++++ Material to process ++++

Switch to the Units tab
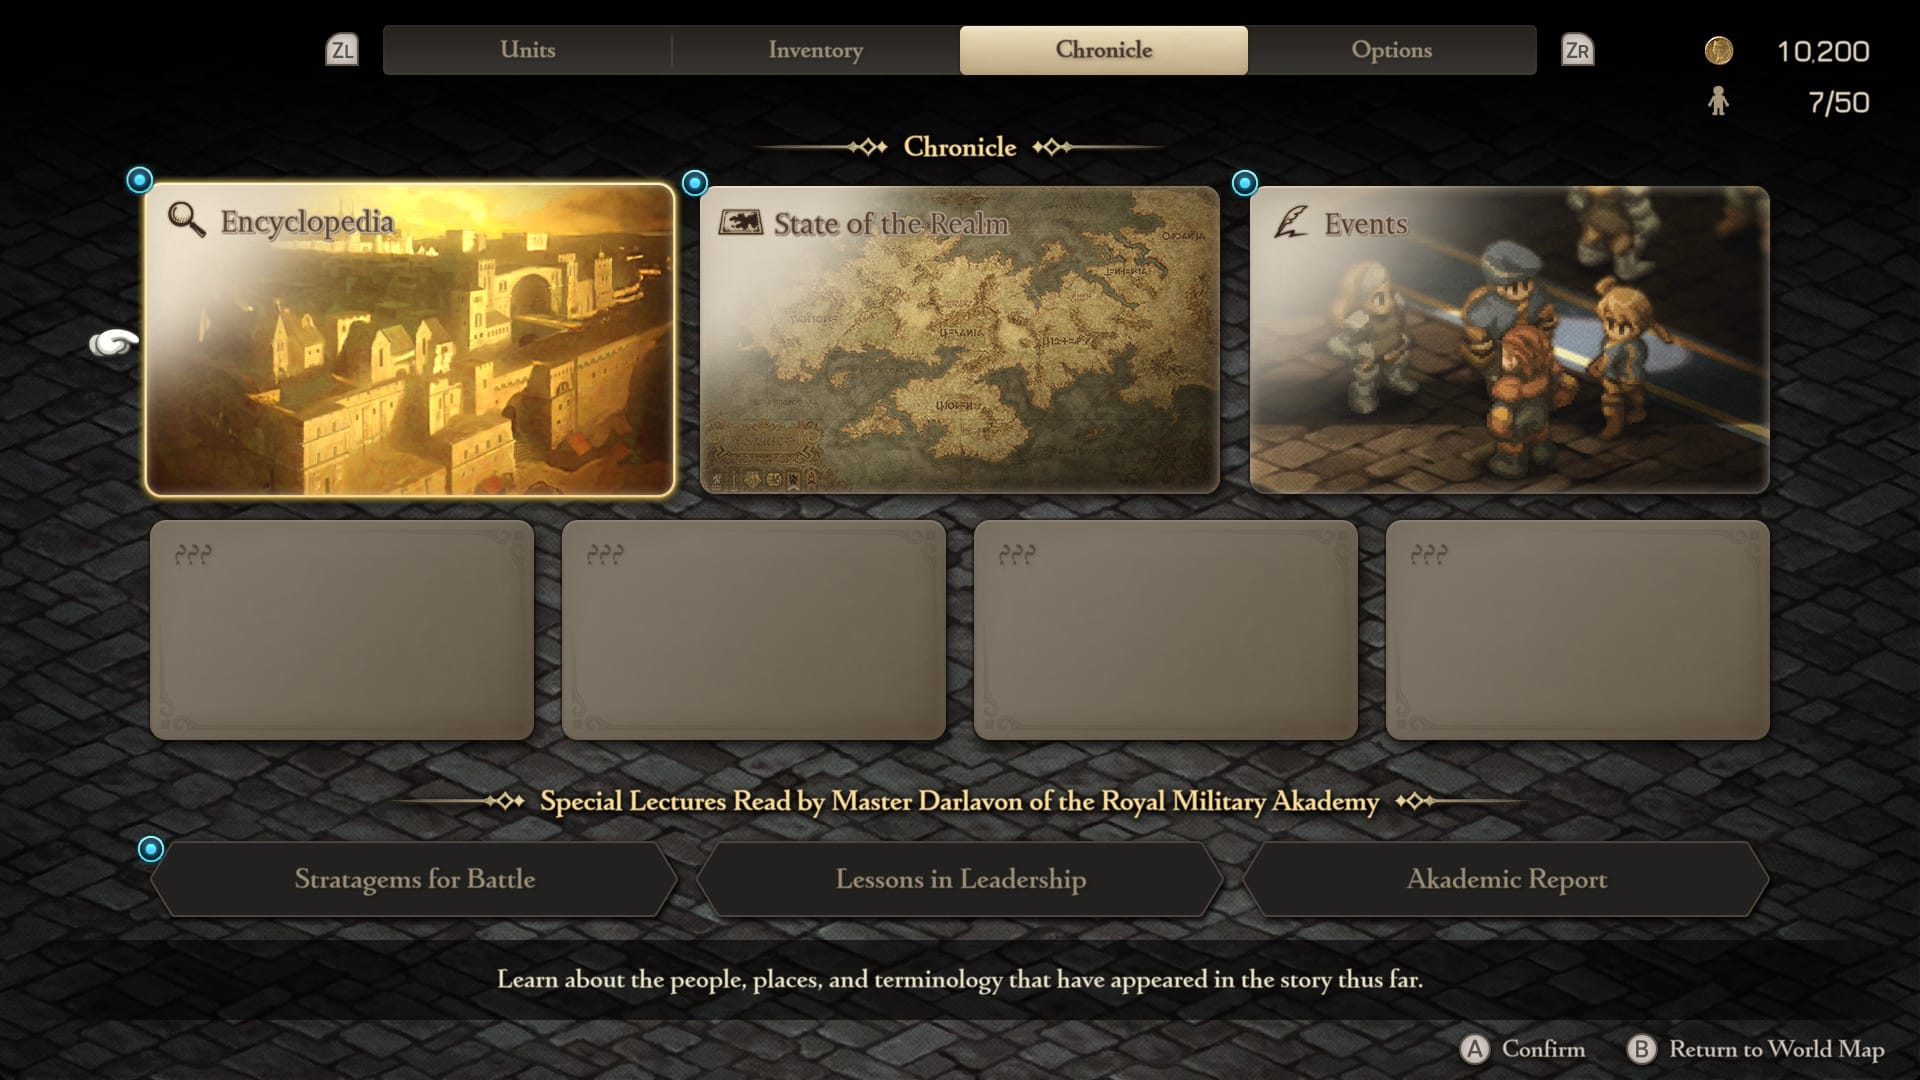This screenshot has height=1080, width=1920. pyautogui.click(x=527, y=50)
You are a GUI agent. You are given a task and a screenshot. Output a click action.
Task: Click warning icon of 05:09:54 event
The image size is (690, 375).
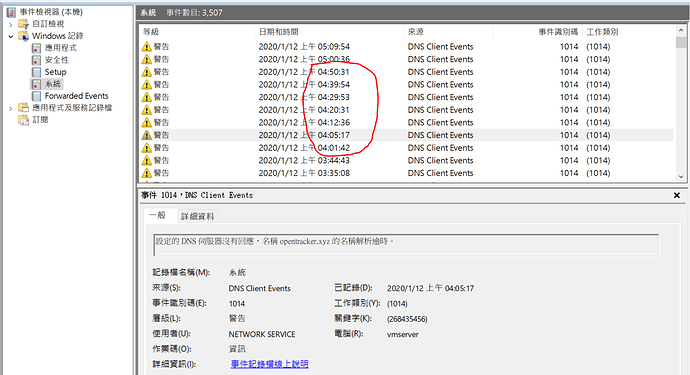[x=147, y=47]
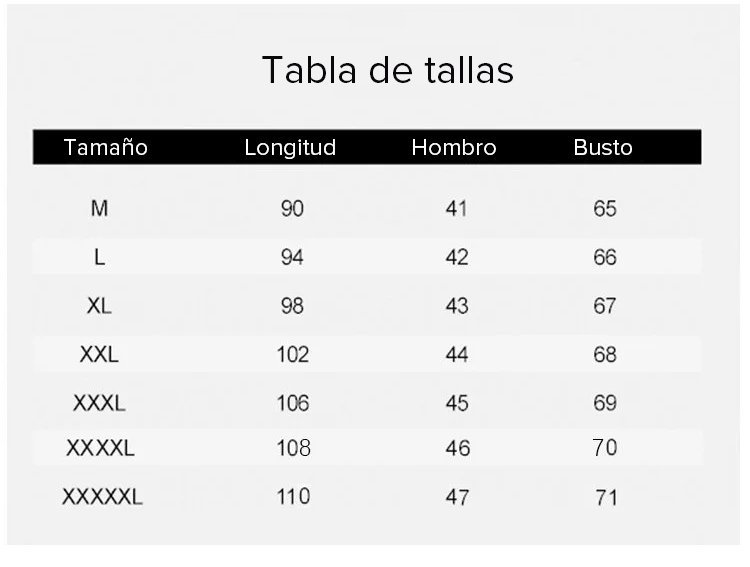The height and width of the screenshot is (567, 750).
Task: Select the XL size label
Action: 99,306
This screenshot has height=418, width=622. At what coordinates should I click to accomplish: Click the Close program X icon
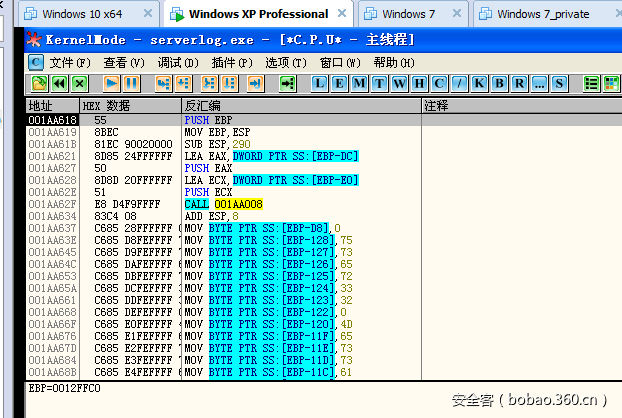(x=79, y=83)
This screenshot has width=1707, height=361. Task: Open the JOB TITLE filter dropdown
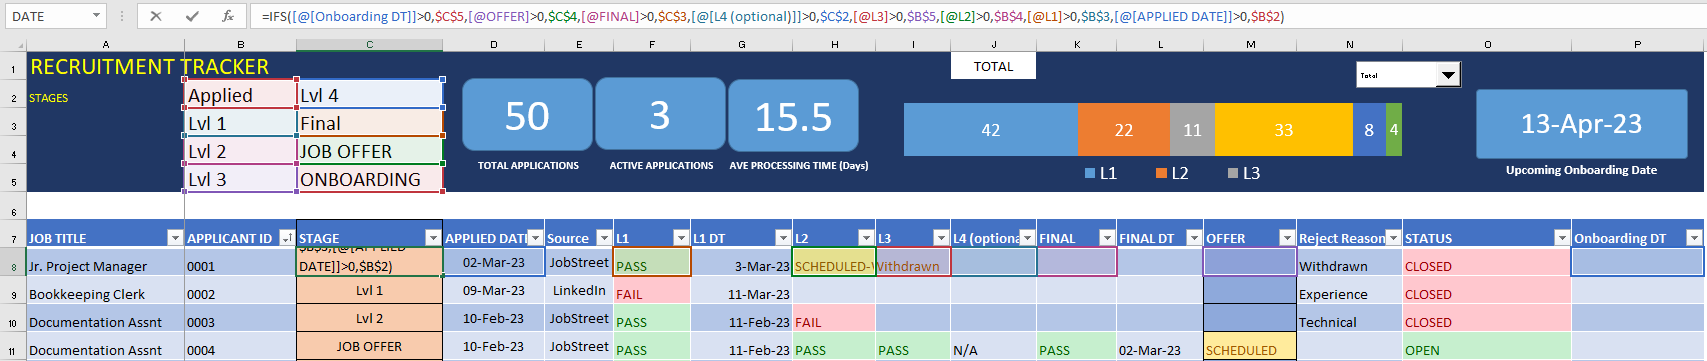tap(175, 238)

++++

# Aim
Copy out the text of all the records above word for word, omitting the pictures.

# Written solution
Switch to the Units tab
This screenshot has height=1080, width=1920. pyautogui.click(x=527, y=50)
You are a GUI agent. You are given a task and a screenshot. Output a click action.
Task: Click warning icon of 05:09:54 event
The image size is (690, 375).
[x=147, y=47]
The height and width of the screenshot is (567, 750).
Task: Select the XL size label
Action: 99,306
This screenshot has height=418, width=622. At what coordinates should I click to accomplish: Click the Close program X icon
(x=79, y=83)
This screenshot has width=1707, height=361. Task: Open the JOB TITLE filter dropdown
tap(175, 238)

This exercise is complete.